The problem →
Transcribe the listing from its top line through the line with "Open the piano". Keep it exact, both ends included, and add nothing.

Records for the task →

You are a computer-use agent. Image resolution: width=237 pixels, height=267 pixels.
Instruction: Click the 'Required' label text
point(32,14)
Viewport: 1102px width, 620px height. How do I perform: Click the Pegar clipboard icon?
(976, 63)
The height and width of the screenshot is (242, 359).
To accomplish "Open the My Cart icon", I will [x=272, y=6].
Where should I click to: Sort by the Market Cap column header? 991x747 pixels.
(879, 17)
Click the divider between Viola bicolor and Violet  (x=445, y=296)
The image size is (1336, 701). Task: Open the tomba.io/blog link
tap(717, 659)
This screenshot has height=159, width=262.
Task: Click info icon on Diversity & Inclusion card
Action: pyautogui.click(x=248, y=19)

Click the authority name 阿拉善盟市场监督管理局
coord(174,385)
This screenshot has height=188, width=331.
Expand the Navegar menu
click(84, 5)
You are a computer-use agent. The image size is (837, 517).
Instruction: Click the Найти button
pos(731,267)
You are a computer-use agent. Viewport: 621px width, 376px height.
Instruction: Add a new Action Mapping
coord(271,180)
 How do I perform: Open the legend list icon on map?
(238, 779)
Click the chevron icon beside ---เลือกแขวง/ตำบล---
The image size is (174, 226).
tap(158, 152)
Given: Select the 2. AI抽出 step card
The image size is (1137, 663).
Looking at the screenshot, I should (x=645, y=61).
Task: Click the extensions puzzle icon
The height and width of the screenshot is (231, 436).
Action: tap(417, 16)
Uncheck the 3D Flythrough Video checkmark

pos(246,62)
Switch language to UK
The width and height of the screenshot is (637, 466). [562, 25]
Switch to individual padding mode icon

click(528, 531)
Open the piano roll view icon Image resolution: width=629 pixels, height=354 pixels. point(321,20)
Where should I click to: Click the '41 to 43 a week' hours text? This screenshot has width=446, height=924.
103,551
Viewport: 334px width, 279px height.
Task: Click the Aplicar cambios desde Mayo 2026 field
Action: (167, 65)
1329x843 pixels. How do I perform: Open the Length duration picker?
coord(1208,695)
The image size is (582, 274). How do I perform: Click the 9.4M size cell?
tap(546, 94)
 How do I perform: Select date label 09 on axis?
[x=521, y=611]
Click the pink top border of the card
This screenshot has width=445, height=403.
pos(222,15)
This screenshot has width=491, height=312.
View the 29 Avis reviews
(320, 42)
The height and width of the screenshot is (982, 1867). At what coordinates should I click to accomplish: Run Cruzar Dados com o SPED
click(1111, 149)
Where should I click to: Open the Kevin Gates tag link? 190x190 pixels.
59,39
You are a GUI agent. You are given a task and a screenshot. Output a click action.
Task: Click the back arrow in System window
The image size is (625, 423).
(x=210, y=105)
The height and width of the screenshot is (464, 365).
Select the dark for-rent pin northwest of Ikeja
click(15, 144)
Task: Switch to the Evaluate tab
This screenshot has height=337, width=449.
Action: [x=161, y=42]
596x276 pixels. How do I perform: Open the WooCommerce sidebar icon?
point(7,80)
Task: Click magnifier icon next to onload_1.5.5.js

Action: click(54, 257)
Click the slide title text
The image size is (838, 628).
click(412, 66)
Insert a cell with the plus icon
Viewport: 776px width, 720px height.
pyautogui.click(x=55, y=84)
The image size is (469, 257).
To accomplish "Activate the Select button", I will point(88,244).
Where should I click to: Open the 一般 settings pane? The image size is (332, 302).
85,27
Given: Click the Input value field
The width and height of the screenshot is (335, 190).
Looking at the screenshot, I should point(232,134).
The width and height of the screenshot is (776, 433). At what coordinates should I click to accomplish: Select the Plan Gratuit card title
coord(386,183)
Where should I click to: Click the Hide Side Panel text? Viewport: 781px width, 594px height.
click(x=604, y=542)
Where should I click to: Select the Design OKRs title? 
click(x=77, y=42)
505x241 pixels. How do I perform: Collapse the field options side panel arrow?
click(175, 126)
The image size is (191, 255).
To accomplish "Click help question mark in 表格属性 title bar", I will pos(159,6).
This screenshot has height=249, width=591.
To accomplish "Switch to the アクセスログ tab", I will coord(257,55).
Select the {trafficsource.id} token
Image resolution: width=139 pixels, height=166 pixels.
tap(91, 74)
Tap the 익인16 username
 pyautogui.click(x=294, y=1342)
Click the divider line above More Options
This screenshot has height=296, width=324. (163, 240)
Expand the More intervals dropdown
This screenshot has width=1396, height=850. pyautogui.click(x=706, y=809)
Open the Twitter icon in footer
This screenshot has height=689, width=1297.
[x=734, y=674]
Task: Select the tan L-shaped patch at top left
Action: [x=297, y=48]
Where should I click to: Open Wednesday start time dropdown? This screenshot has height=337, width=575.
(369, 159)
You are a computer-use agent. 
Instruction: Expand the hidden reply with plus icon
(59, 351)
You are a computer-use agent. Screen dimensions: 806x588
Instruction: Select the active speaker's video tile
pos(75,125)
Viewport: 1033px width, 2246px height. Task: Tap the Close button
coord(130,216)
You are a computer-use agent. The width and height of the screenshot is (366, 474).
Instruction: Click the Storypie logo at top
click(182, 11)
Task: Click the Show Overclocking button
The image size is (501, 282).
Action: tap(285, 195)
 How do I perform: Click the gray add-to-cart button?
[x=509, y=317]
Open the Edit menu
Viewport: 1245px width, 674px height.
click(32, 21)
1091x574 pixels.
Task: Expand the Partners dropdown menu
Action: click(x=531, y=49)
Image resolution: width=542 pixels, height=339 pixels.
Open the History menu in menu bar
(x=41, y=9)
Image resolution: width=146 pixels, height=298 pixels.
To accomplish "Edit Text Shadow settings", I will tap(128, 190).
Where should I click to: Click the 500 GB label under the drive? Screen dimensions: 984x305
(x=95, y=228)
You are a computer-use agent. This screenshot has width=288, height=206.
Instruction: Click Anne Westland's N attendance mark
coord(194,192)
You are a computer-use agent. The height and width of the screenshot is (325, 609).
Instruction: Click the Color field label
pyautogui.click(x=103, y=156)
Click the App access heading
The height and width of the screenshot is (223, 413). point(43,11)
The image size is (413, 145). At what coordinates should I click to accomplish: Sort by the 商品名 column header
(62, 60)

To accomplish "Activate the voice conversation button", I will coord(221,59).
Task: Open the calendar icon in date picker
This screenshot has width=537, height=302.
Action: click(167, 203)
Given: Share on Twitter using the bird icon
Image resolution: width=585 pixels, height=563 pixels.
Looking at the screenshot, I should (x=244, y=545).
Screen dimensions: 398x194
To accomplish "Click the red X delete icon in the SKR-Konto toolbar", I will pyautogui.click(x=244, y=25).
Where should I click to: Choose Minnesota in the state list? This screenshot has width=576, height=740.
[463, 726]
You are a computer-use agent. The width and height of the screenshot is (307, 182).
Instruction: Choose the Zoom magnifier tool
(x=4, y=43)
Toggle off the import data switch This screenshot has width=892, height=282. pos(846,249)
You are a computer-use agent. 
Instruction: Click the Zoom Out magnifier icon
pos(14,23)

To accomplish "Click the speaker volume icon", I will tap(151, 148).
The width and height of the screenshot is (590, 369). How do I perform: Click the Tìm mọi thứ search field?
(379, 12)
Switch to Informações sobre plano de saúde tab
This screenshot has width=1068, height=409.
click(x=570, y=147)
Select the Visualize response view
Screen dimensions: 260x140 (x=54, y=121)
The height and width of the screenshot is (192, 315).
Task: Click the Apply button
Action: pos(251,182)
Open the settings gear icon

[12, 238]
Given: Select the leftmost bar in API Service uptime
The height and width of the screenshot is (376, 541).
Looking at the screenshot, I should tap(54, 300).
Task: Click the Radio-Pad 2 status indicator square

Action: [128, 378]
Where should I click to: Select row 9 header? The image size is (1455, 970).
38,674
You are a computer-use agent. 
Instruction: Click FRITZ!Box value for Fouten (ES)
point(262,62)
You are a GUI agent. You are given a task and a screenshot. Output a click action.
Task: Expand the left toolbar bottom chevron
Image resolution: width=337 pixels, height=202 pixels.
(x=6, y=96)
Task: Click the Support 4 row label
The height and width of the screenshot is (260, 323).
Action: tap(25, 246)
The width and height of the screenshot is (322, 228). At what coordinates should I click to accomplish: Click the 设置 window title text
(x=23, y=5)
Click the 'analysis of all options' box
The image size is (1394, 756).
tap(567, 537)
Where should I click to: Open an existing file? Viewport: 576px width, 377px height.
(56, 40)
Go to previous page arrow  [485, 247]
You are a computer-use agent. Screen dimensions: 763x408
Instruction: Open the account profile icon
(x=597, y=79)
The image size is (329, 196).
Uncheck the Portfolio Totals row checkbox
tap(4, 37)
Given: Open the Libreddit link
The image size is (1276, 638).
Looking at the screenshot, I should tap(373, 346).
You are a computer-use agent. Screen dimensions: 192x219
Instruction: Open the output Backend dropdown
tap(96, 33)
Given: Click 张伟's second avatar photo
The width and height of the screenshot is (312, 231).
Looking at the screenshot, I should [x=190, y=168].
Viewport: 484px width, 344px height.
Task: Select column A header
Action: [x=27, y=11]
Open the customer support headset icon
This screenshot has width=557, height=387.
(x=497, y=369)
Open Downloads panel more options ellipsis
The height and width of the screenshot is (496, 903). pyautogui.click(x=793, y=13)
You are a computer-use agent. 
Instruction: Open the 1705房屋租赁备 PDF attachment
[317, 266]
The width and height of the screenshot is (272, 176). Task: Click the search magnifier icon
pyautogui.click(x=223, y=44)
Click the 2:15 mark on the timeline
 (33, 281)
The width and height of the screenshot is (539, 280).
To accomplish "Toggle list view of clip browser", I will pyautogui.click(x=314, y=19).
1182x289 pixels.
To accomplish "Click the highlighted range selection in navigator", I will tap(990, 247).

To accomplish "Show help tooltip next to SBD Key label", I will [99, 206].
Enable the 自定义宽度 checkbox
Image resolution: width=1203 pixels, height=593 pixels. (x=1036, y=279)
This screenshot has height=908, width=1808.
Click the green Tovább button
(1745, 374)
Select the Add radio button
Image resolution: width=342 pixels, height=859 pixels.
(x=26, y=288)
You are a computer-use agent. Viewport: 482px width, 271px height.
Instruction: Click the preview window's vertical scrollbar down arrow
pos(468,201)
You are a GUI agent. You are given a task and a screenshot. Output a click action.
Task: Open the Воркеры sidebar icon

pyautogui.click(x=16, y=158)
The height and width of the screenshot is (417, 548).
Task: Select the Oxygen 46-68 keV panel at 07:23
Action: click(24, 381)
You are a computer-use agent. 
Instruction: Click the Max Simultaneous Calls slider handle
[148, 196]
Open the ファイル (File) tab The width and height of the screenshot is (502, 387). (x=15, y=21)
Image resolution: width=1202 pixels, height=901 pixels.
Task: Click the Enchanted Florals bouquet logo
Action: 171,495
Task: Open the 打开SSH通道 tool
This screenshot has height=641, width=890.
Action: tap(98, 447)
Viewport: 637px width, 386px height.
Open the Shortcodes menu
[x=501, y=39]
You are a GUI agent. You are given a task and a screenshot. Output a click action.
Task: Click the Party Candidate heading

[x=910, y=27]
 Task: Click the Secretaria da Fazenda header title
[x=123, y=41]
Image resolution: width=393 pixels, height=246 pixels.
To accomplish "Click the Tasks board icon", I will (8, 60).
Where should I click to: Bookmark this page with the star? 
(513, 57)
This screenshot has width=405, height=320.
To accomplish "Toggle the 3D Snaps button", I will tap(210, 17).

Problem solution →
You are a computer-use agent. Image resolution: width=237 pixels, height=267 pixels.
Instruction: Click the 'Required' label text
point(32,14)
Viewport: 1102px width, 620px height. How do I perform: Click the Pegar clipboard icon?
(976, 63)
The height and width of the screenshot is (242, 359).
To accomplish "Open the My Cart icon", I will [x=272, y=6].
Where should I click to: Sort by the Market Cap column header? 991x747 pixels.
(879, 17)
Click the divider between Viola bicolor and Violet  (x=445, y=296)
The image size is (1336, 701). Task: Open the tomba.io/blog link
tap(717, 659)
This screenshot has height=159, width=262.
Task: Click info icon on Diversity & Inclusion card
Action: pyautogui.click(x=248, y=19)

Click the authority name 阿拉善盟市场监督管理局
coord(174,385)
This screenshot has height=188, width=331.
Expand the Navegar menu
click(84, 5)
You are a computer-use agent. The image size is (837, 517).
Instruction: Click the Найти button
pos(731,267)
You are a computer-use agent. Viewport: 621px width, 376px height.
Instruction: Add a new Action Mapping
coord(271,180)
 How do I perform: Open the legend list icon on map?
(238, 779)
Click the chevron icon beside ---เลือกแขวง/ตำบล---
The image size is (174, 226).
tap(158, 152)
Given: Select the 2. AI抽出 step card
The image size is (1137, 663).
Looking at the screenshot, I should (x=645, y=61).
Task: Click the extensions puzzle icon
The height and width of the screenshot is (231, 436).
Action: tap(417, 16)
Uncheck the 3D Flythrough Video checkmark

pos(246,62)
Switch language to UK
The width and height of the screenshot is (637, 466). [562, 25]
Switch to individual padding mode icon

click(528, 531)
Open the piano roll view icon Image resolution: width=629 pixels, height=354 pixels. point(321,20)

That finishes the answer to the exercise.